In her extraordinary pre-budget speech on Tuesday, Rachel Reeves in effect gave notice that there will be major tax rises in the forthcoming budget. So at least they won’t come as a surprise when announced on 26th November. But I doubt this will do much to lessen the reaction if—as widely briefed—they break Labour’s manifesto pledge not to increase the rates of income tax, VAT and National Insurance.
This would be a hazardous strategy in any event. Coming in year two of the government, after a first budget which also raised taxes sharply (to the tune of £40bn) and was followed by the chancellor’s pledge that she would not be "coming back with more tax increases,” it is doubly so.
It was obviously perverse to copy Tony Blair’s 1997 manifesto promise not to increase key taxes, only to break it on an annual basis. But there is an equally stark contrast with Margaret Thatcher, whose pitiful economic inheritance in 1979 had much in common with Starmer’s in 2024.
Thatcher, remarkably, set out in her manifesto what her controversial tax strategy would be, including the likely tax increases. “We shall cut income tax at all levels to reward hard work, responsibility and success,” she wrote. But then came this crucial passage: “Growing North Sea oil revenues and reductions in Labour’s public spending plans will not be enough to pay for the income tax cuts the country needs. We must therefore be prepared to switch to some extent from taxes on earnings to taxes on spending.” She added that although VAT increases were likely, they would not apply “to necessities like food, fuel, housing and transport.”
The clear intention was to execute a bold switch from income tax to VAT, and this is precisely what Geoffrey Howe’s first budget did within weeks of that election. In one fell swoop the top rate of income tax came down from 83 per cent to 60 per cent, and the basic rate from 33 per cent to 30 per cent, while VAT nearly doubled from 8 to 15 per cent, without breaking the commitment on “necessities”.

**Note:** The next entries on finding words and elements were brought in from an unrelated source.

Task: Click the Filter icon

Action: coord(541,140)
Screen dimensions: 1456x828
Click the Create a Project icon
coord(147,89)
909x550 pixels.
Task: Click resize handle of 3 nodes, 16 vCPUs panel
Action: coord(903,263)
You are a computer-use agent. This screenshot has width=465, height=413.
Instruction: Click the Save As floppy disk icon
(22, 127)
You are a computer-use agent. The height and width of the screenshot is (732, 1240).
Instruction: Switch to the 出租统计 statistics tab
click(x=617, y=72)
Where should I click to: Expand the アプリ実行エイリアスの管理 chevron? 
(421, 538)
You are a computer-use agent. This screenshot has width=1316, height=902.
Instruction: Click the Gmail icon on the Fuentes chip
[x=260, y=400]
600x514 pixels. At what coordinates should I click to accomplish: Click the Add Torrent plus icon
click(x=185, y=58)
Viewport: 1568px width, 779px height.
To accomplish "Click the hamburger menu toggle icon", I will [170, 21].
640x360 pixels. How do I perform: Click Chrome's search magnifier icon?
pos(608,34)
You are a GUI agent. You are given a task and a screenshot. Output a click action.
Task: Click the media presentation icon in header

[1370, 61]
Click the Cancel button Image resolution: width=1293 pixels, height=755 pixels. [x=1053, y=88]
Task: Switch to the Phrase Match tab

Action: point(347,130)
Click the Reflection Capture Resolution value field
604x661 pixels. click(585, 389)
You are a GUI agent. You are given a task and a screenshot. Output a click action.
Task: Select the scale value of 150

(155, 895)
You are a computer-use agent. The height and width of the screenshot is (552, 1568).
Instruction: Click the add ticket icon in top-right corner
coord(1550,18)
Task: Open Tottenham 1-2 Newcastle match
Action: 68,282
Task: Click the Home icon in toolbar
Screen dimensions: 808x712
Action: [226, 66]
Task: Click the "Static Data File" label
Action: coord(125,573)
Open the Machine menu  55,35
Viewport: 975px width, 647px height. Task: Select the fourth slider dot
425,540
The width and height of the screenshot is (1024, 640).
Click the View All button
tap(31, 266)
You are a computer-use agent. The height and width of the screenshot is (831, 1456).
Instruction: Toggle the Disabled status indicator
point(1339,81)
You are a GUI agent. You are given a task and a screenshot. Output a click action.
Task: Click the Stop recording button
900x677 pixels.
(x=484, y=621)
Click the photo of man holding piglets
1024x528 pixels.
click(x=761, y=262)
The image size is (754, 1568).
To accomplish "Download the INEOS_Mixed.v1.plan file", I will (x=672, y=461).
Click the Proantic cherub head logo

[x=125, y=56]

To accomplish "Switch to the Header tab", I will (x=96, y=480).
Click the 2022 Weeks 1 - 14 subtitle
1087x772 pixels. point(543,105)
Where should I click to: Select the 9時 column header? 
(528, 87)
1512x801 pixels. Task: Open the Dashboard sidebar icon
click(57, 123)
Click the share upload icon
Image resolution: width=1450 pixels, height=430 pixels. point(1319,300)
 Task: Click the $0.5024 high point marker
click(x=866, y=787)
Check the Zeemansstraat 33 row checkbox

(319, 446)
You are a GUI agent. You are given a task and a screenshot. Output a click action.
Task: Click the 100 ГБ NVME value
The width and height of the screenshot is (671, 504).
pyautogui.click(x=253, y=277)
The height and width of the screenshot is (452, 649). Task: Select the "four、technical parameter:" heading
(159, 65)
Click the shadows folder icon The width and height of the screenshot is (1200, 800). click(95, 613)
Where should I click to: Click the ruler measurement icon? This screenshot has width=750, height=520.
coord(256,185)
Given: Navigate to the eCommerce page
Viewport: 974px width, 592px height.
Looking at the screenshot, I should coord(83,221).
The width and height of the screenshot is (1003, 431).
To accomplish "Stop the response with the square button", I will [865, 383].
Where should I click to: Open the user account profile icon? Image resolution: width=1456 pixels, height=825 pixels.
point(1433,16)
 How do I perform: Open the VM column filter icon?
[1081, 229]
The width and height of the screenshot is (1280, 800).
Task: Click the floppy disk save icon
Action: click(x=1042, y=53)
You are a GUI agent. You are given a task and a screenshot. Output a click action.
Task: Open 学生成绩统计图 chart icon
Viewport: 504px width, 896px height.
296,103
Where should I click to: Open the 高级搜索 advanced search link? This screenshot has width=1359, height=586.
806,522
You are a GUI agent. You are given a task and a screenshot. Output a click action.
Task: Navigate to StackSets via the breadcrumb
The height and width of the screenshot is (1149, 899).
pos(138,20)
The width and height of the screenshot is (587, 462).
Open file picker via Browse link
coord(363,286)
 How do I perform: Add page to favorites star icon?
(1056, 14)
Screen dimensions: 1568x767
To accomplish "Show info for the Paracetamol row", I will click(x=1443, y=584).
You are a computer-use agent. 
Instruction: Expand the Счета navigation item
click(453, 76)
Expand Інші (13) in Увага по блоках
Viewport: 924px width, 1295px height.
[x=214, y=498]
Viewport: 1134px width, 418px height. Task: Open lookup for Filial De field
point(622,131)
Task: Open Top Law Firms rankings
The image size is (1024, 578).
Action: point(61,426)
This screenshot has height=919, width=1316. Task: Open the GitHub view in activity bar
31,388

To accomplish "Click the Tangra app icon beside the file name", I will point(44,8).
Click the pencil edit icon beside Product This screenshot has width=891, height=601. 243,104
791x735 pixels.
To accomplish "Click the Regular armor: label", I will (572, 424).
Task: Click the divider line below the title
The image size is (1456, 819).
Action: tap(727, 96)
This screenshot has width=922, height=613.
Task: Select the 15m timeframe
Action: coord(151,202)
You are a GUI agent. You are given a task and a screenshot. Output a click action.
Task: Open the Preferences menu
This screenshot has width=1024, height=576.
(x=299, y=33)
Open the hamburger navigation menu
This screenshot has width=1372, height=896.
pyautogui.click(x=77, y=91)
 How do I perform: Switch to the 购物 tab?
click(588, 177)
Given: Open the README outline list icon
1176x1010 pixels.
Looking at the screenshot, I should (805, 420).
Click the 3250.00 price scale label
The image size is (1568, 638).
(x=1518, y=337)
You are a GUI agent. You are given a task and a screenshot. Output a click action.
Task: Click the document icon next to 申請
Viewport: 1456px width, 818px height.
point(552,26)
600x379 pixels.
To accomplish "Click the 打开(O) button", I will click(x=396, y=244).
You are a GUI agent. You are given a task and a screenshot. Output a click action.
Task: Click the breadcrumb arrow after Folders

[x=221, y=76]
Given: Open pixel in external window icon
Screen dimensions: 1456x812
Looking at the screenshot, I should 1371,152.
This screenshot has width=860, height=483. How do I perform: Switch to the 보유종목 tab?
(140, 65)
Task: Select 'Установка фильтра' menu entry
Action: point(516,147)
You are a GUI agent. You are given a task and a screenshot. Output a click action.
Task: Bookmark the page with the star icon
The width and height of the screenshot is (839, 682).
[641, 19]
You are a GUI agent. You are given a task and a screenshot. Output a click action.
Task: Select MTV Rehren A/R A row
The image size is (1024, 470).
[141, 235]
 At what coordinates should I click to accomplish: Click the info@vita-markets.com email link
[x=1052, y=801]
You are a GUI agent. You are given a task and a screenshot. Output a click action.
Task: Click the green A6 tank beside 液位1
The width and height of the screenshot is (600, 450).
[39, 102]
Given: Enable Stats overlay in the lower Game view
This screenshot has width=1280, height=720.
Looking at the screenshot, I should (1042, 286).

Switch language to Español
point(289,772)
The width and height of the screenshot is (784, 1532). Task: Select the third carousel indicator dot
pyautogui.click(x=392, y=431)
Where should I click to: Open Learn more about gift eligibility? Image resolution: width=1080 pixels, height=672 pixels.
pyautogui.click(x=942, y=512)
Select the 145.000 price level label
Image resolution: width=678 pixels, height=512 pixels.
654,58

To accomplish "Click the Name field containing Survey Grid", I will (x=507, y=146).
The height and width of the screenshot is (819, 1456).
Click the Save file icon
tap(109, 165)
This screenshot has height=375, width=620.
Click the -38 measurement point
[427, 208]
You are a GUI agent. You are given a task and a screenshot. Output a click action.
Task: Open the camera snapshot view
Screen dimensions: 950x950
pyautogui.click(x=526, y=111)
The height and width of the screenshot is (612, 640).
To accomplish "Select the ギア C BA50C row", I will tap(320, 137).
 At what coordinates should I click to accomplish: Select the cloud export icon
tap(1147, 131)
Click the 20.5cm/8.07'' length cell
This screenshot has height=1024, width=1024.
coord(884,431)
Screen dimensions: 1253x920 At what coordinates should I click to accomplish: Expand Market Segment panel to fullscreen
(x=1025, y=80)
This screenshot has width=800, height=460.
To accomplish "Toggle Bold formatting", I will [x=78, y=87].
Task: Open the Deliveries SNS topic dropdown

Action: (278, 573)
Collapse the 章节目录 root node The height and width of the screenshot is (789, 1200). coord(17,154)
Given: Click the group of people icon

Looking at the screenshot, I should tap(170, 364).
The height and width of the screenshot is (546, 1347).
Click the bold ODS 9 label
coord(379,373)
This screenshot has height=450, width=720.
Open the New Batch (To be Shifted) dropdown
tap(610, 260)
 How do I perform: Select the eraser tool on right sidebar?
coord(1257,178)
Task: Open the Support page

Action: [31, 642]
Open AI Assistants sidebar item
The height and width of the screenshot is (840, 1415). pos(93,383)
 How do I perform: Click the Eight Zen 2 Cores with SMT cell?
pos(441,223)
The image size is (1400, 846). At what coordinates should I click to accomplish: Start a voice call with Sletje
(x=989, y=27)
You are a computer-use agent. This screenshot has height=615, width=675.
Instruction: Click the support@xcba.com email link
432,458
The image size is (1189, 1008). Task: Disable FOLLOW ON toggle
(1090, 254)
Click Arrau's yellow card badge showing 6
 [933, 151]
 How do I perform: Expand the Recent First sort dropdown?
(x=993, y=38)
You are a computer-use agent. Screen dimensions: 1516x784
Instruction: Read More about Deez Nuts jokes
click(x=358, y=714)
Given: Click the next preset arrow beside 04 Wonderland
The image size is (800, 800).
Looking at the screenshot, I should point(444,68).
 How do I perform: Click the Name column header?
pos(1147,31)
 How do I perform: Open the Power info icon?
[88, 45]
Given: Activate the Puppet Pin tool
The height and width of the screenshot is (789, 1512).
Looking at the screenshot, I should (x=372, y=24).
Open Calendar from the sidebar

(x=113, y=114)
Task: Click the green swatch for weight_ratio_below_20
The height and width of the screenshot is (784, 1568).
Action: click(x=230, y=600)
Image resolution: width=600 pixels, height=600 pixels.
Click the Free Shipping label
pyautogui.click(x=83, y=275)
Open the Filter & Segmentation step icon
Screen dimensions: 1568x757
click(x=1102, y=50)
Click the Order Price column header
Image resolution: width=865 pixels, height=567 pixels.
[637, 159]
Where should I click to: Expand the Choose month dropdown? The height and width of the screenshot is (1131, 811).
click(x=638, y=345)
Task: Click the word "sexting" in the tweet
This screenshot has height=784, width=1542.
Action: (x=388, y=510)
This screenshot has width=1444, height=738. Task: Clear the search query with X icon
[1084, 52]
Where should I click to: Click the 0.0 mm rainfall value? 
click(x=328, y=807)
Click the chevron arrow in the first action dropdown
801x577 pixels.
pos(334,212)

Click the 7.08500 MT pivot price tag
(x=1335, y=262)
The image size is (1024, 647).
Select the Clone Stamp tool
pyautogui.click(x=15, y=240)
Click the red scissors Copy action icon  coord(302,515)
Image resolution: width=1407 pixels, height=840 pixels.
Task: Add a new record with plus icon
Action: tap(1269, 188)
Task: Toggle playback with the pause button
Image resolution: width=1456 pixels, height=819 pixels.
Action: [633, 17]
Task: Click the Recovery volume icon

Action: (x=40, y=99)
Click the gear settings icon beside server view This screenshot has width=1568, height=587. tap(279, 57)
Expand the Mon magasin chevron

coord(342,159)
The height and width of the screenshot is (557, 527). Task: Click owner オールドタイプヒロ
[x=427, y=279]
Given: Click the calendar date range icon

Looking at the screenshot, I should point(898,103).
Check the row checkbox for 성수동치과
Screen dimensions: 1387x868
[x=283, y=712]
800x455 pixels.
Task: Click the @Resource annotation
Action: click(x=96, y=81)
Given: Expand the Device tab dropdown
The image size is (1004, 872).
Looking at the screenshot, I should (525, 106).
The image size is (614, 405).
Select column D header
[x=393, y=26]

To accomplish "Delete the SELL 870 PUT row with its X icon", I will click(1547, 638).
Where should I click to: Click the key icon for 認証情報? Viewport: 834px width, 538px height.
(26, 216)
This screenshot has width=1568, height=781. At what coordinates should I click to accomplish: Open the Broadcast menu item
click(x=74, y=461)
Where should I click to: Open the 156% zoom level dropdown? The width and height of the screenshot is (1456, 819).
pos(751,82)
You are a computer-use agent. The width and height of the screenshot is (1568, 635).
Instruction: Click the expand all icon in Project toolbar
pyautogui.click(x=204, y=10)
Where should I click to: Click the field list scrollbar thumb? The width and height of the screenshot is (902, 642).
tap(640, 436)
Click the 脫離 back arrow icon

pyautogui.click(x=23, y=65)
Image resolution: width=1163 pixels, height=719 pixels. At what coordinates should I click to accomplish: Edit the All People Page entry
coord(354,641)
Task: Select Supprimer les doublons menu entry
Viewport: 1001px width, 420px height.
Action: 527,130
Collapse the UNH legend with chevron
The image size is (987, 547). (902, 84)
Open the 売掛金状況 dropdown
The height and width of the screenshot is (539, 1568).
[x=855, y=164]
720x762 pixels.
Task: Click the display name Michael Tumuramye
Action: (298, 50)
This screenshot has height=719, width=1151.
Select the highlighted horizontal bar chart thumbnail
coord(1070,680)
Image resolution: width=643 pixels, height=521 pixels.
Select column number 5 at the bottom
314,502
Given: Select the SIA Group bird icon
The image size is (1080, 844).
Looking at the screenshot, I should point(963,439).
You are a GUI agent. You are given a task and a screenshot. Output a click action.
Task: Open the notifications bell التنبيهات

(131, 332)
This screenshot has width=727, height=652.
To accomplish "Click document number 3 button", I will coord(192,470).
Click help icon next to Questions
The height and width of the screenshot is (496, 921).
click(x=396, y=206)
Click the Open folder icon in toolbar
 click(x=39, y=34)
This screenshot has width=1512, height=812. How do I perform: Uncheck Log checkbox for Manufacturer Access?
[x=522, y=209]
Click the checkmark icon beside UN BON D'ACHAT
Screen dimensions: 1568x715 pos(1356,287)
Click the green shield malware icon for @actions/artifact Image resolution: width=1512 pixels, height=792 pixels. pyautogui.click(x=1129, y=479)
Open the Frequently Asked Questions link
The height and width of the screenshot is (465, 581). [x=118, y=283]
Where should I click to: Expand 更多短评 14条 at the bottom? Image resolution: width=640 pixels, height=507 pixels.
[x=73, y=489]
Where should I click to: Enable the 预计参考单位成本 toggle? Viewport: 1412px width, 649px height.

Rewind to before the election last July, and a manifesto statement about the need for “fair” tax increases in order to save the NHS, cut the deficit and get interest rates down would have given Starmer and Reeves the political space to act boldly and immediately, like Thatcher did. After all, the Tories lacked all credibility after Liz Truss’s mini-budget in September 2022. Labour could have made a virtue of necessity.
The same could and should have been done on welfare reform. Here the lack of a mandate has proved equally problematic for the government. It led to a huge rebellion by Labour MPs in year one of the government, which has prevented any strategy to improve the benefits system thereafter.
But even having decided against being up front in the manifesto about tax increases and welfare reform, it was optimistic to delay much of the tax hike until 17 months after the election, and to keep talking about radical welfare reform without doing it. And giving a month’s notice of big tax increases, 16 months into government, is unlikely to change the political weather.
Last year we had weeks of pre-budget briefing about a huge fiscal “black hole” left by the Tories. This year the briefing is about a new black hole, this latest one being created by the Office for Budget Responsibility in the form of a downgrade to estimates of Britain’s economic productivity. There is no appreciable economic growth in the UK, no capacity within Reeves’s fiscal rules for much increase in borrowing and no appetite for spending cuts, so the black holes can only be filled by tax increases.
Could things get worse still? Could there be yet another big black hole next year? Unless growth returns, we could be in a real doom loop.